Wednesday, April 23rd, 2008
Posted By Dr. Michael McCool

For millennia people thought the earth was flat. This was a convenient illusion, and sufficient at small scales. However, at larger scales it is necessary to abandon this illusion, and professional sailors and pilots have to use spherical geometry for long-range navigation, or risk getting lost.

Similar convenient illusions exist in programming. The two most important ones are serial execution and constant memory access time.  Of course multi-core processors shatter the serial execution illusion, but in this post I’d like to focus on the second illusion: constant-time memory access.  In addition to parallelism, professional software developers have to face the reality that scalable memory systems have variable access times that depend strongly on locality and isolation.  To build successful, scalable software, the mental models of computation used by software developers have to grow to include this concept.

The constant-access-time “flat” memory illusion is as important as the serial illusion. In a flat memory, every location in memory can be accessed with exactly the same cost, independent of the order of access. For decades, this simple cost model has been used as an implicit assumption in the design of computer programs. Even theoretical computer science, which analyzes the best-case asymptotic complexity of algorithms for solving various abstract problems, is primarily based on this illusion. Unfortunately, it is just an illusion, although computer architects have been able to develop many clever mechanisms to maintain it.  However, the latency of accessing a random word in external main memory (DRAM) is quite slow compared to processor speed, by two orders of magnitude or more. A computer using a memory system consisting only of DRAM would be intolerably slow, so modern machines instead have a memory hierarchy, where copies of certain parts of the memory space are kept in faster, smaller  cache memories. If the most frequently accessed data can be kept in the fastest cache memories, then on average a low access cost can be achieved. The memory hierarchy exploits the fact that typical programs exhibit spatial and temporal locality. This mechanism has been reasonably successful at maintaining the flat memory illusion in serial computers. However, even in serial computers significant performance gains are possible by designing programs using a more realistic memory model. For example, it is worthwhile to use data structures and algorithms that are designed to have high levels of spatial and temporal locality.

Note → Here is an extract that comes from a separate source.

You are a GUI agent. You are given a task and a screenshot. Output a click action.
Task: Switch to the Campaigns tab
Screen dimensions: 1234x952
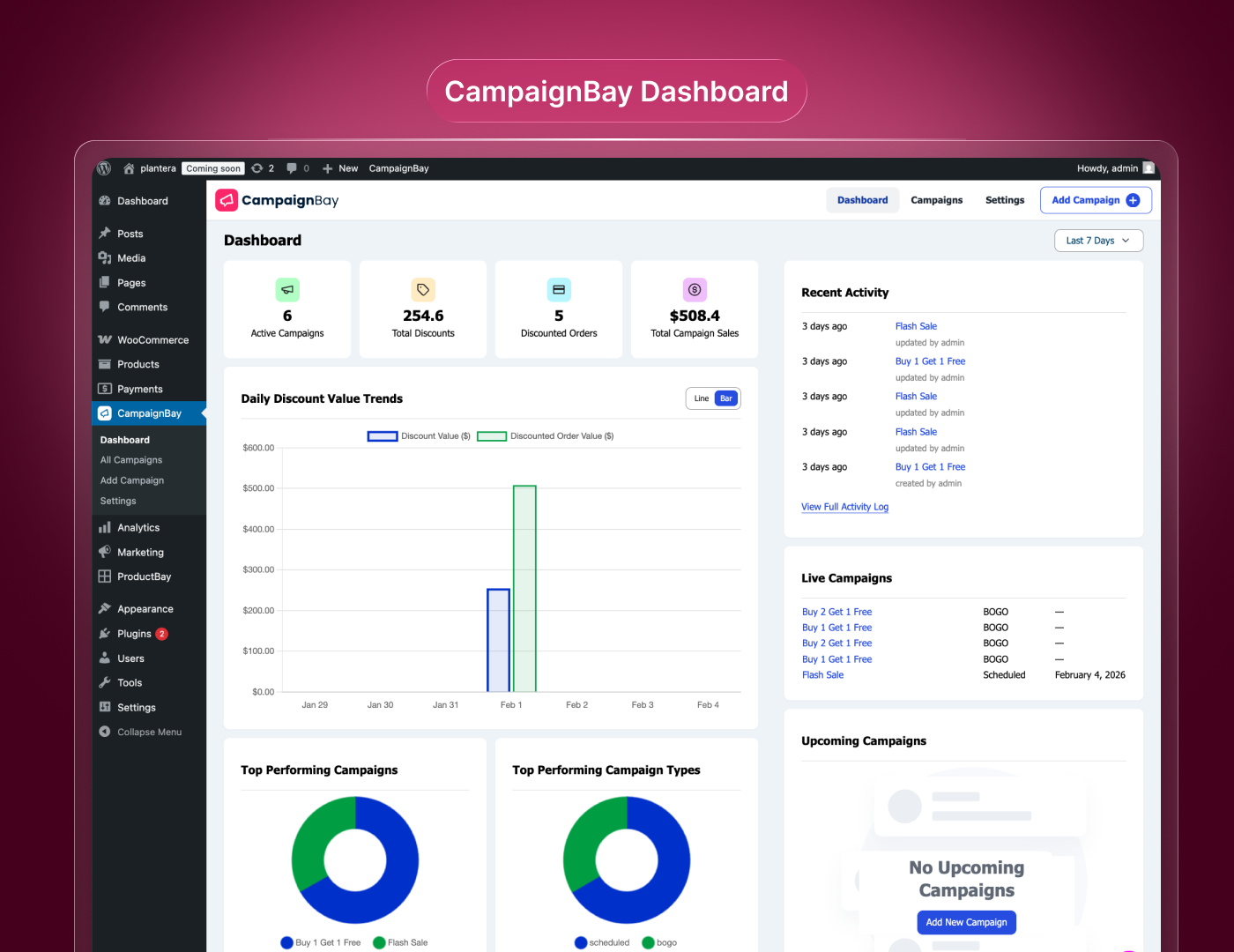pyautogui.click(x=936, y=200)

In parallel computers, including those based on multi-core processors, the situation becomes much more complex. Memory systems for parallel computers are often divided into two types: shared memory and distributed memory. In reality, though, shared memory is yet another convenient illusion. Hardware is distributed by nature, and scalable shared memory has to be simulated by the computer architect on top of a physically distributed memory. A naive implementation of shared memory based on a single shared physical resource simply cannot scale beyond a small number of cores. Instead, memory resources need to be partitioned into banks and access times will vary depending on how “far away” a memory bank is from a core and how many other cores are trying to access it at the same time.  This is usually called NUMA, or non-uniform memory access. In addition, hierarchical memory systems that maintain copies of data in different places (for example, in multiple caches) now have to ensure that those copies remain consistent. The coherency protocols for maintaining this consistency require significant interprocessor communication.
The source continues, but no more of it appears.